Phyllida Barlow’s shows come and go, and so does her sculpture. Put together from everyday materials such as foam, plywood and tape, her work lives for one exhibition, and then goes on the scrap-heap.

Baltic is currently home to a ramshackle collection of new structures by Barlow, like a city built, graffitoed and abandoned. It has that lived-in feel, as if the grand plan is long lost and this motley collection of surviving buildings is left to disintegrate and accumulate at will.

Every concoction has a character of its own. The room is split in two by Barlow’s enormous red-taped barrier, much like an office block might dominate a small town. Once you’re past it, it feels almost like a forgotten wall. This new space is owned by a thing on wooden legs, towering six metres above you. Despite its height, the spindly creature isn’t threatening. If you venture close to it, you can look up its skirts to see the harmless polystyrene blocks atop the legs.
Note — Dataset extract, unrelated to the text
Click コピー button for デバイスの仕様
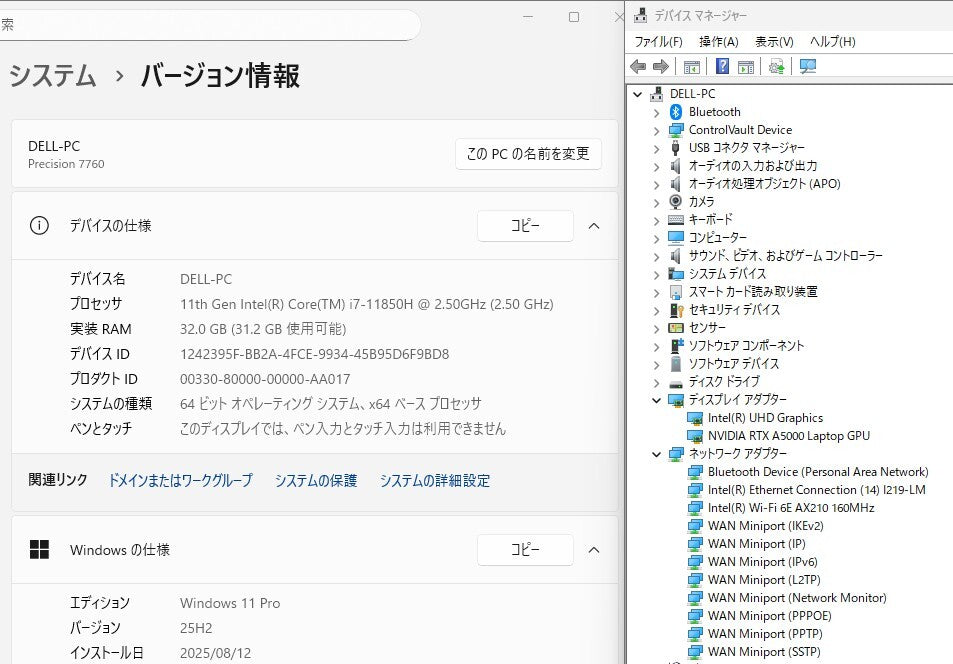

Barlow hired assistants to assemble these pieces, recreating what she had devised in her London studio. It’s hard to get your head round this fact, because of the sheer messiness of the artist’s work. The daubed colours and spontaneous forms suggest a deeply expressionistic approach to making art. The domestic materials and careful balance imply a personal touch.

Barlow’s relationship with the personal touch, the unmistakeable fingerprint, is ambiguous. Like so many sculptors, her most basic instinct is to shape clay with her hands. At the same time she remains suspicious of the emotive power contained in the clawing fingerprint.

None of her work is carved or cast into being; it’s heaped, stuffed, knotted and squashed. Barlow’s sculptures are not things of beauty, and studying photographs of them won’t get you very far in appreciating them. The way to understand the work is to get in there and move around it. What’s in that giant jiffy bag? Bend down and have a look. What’s behind that monolithic barrier? Walk around it and discover the other side.

The more you move, the more you get into step with the artist’s physical question and answer session. Something is bulging out of a huge black cylinder, and you’ll only see what it is by heading for the balcony. When you find a bank of pink tables, holes cut out of them, between you and a heap of scrap, you should keep moving. As you do, the holes frame a gliding panorama of the junkyard landscape behind.

Once you leave the gallery, stay curious. That’s what art’s about.